In a perfect world, specifications are clear and concise. Developers take those clear and concise specifications to write unit tests before writing the code that does the work. Then it’s red -> green -> refactor -> Bob’s your uncle you have good code!
In the real world, you could end up writing tests after the code has been written for whatever reason. After doing this poorly recently, I’ve come up with some of my own guidelines for unit testing:
- If you’re doing too much setup, you’re testing the wrong thing: The first sign of too much setup is that you’re hooking your test code up to outside services. Do not test outside services in unit tests. Someone else already unit tested that service. You don’t have to do it.
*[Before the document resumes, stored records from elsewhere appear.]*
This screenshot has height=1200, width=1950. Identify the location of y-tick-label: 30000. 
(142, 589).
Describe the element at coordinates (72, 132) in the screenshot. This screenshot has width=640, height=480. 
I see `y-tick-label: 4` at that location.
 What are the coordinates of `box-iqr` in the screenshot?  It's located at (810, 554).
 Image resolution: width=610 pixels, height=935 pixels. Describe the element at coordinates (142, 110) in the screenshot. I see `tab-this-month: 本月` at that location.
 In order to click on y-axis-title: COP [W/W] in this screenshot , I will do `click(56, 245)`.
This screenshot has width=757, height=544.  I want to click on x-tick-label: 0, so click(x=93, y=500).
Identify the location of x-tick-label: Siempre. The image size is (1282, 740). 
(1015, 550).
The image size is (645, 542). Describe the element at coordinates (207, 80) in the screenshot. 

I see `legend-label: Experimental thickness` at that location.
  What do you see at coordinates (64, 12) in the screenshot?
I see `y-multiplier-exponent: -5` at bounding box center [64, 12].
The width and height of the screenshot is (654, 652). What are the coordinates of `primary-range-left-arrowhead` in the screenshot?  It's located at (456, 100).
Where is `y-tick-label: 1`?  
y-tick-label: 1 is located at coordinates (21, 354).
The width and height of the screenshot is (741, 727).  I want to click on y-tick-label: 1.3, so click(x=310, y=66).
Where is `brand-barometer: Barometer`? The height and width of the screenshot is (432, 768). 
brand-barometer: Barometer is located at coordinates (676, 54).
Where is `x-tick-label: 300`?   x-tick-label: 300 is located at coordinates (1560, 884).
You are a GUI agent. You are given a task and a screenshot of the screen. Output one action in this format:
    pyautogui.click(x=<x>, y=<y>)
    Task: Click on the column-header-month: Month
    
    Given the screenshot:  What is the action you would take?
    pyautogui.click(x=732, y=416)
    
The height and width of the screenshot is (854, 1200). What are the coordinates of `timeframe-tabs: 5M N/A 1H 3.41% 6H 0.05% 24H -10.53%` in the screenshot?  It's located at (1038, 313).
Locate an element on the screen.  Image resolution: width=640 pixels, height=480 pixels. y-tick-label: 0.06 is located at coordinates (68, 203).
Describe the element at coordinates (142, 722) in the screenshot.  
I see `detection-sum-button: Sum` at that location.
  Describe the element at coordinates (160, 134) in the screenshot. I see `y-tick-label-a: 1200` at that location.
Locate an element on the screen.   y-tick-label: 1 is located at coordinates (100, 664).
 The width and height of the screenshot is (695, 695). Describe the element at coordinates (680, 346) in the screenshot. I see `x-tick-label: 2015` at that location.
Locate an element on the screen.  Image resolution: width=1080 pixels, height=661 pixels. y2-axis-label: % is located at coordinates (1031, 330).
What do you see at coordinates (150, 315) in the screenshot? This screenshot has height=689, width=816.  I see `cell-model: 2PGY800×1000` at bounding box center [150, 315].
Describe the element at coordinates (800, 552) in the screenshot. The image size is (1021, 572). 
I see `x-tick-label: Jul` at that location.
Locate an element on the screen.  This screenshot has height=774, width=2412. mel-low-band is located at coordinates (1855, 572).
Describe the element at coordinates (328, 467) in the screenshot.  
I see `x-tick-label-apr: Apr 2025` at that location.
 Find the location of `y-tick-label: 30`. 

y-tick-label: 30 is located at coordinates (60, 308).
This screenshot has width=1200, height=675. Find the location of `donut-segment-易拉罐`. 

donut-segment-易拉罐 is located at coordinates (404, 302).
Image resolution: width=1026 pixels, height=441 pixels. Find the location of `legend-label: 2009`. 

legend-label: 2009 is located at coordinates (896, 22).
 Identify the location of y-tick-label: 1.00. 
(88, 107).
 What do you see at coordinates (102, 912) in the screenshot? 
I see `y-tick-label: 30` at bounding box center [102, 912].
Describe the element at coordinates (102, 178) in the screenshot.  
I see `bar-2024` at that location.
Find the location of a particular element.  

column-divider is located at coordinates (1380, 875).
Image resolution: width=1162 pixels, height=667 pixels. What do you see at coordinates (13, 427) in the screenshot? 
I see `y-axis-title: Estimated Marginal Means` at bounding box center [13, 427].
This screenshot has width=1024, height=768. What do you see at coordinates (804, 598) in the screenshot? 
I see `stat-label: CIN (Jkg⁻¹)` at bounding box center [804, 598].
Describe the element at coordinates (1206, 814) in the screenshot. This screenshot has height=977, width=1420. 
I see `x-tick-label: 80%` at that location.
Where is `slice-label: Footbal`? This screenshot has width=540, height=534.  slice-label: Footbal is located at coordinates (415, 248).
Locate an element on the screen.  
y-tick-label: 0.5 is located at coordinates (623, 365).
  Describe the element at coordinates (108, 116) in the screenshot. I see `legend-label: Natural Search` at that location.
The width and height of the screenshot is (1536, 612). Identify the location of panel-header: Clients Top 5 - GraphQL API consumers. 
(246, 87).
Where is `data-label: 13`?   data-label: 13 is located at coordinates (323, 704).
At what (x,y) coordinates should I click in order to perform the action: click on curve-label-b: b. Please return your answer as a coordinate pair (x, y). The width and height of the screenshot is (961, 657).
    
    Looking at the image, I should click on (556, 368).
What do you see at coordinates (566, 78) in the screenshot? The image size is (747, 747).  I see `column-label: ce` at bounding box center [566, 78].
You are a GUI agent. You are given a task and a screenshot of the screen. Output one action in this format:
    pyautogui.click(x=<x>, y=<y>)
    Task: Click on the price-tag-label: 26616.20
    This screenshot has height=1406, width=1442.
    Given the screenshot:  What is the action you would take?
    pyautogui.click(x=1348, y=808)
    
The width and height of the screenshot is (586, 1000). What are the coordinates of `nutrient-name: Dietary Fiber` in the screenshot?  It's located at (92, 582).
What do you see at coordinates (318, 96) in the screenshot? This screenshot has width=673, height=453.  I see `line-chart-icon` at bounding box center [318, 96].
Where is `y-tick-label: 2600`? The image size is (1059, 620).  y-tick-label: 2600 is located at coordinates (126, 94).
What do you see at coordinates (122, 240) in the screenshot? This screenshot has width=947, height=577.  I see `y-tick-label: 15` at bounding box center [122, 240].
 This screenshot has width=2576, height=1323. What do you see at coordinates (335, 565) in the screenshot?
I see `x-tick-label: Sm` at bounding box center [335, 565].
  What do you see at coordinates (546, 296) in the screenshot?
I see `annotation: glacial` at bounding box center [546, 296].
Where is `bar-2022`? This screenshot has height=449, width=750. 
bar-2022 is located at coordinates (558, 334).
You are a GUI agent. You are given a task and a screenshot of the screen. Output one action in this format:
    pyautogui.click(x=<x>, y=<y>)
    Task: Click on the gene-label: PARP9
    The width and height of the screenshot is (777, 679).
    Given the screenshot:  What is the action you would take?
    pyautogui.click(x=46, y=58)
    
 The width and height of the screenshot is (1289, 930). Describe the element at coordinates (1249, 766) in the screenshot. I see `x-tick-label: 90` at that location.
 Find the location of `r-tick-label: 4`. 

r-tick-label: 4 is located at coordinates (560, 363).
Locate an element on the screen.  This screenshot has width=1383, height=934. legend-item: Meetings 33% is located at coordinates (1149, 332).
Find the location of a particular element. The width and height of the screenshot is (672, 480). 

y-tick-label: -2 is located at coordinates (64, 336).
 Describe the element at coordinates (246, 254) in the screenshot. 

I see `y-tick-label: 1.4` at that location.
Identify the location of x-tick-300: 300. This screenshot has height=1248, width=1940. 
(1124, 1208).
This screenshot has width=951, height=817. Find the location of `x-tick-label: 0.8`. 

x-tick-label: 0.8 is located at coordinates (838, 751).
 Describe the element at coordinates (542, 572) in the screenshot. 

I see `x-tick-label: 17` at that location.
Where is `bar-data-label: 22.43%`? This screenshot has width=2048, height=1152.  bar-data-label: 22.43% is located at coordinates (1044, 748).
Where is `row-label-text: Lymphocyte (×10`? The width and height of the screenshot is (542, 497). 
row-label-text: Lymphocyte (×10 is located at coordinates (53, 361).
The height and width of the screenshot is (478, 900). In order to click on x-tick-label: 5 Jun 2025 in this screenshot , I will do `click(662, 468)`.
- Find the code that does the work, put it in its own method if needed and test that method: You’re testing code that likely was not written with testing in mind. Code that uses another library or service may be intertwined in the logic of the code you’re writing. Separate the unique logic that you (or the original developer) wrote into its own method then you only have to worry about testing that method.
- If the method you’re testing must use an outside resource, abstract the outside resource into an interface: Let’s say the code your testing reads from a file or connects to an API or listens for an event. It’s impossible to test this code without that outside resource, but it’s also unwise to assume that the outside resource will always be available when the test is run. Abstract that outside resource into an interface. Then your implementation of that interface for your tests can point to a local resource that will always be there! Now your tests can run anywhere and your working code can still do its thing!
It all boils down to 2 main points. Make sure you are only testing your unique code and make sure the resources you need for testing will be always available no matter where your tests are running.
What are your tips for writing (or refactoring) code to make it easy and consistent to test?